The Nationalist leaders adopted this theme while criticising the family in a more qualified way than the radical intellectuals. While they described the traditional family as a curb on individual development, they did not consider it to be the reason for all the social and political evils encountered, and wanted to preserve the strength and stability of family units which they considered to be an essential mechanism in the formation of the Chinese state.

Shanghai entrepreneurs such as You Huaigao saw the small family as the favoured social unit for introducing into China modern values concerning the rational use of time and material resources. The xiao jiating was the favoured site for spreading the principles of economic and social rationalisation, increasing productivity and consumption, and favouring the development of a commercial economy and thus that of the Chinese nation.

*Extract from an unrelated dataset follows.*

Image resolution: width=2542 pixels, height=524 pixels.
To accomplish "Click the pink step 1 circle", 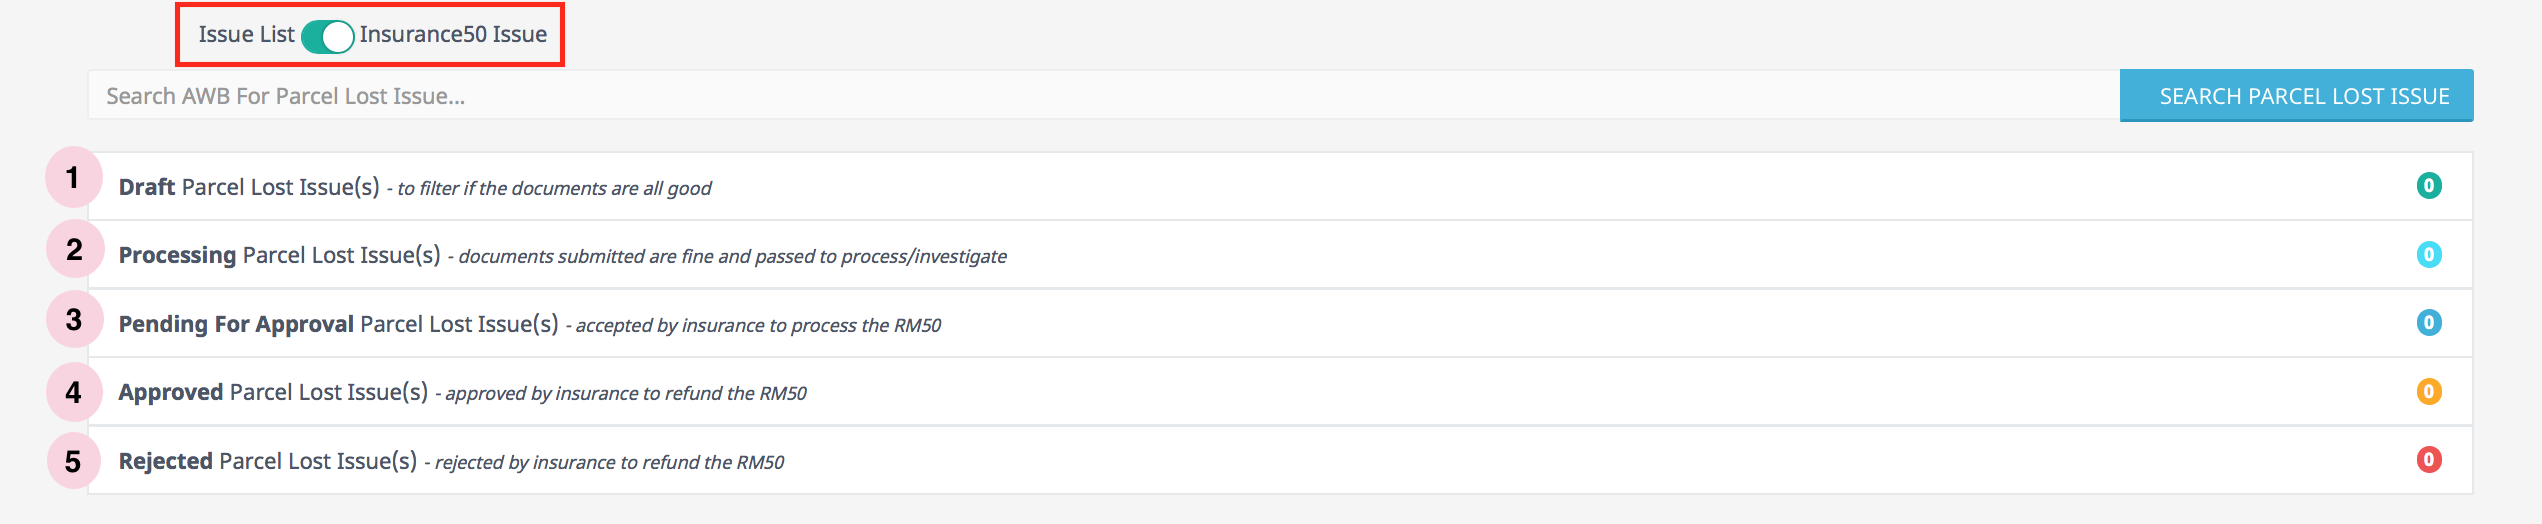I will pyautogui.click(x=73, y=178).
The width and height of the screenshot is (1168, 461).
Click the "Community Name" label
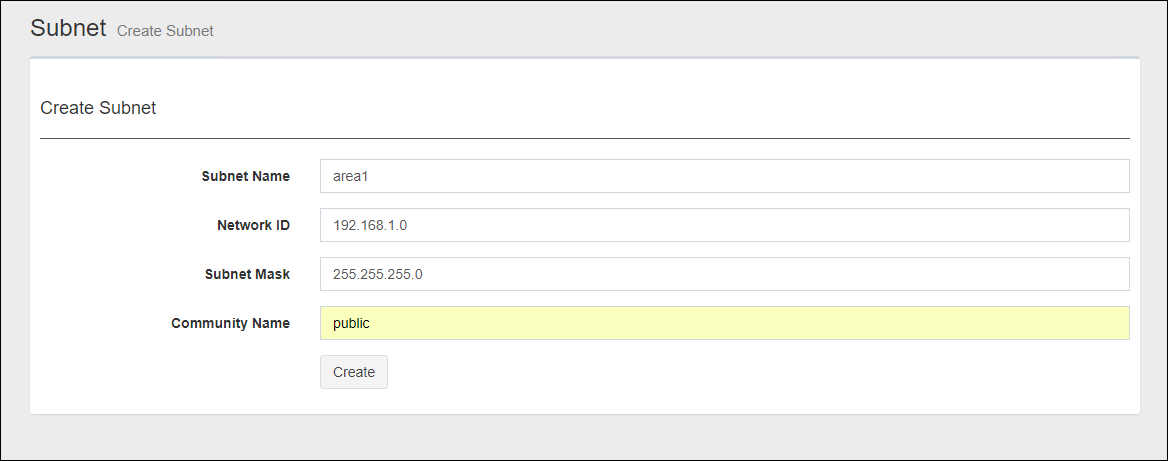(230, 323)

As soon as they came to power, the communist leaders rejected this entrepreneurial vision for reforming China. However, they did adopt the discourse about freedom of marriage from the New Culture movement, while at the same time drawing inspiration from the Nationalist leaders when they talked of the relationship between the individual and the state: it was a question of reducing family control over the younger generations in order to reinforce the influence of the state over individuals.

One cannot recommend reading this book too strongly, which carries out a highly convincing analysis of a considerable body of newspaper articles, reports and essays written by various members of the urban elite during the Nationalist period, and which sheds new light on the links formally established by Chinese intellectuals between reform of the family and reform of the state.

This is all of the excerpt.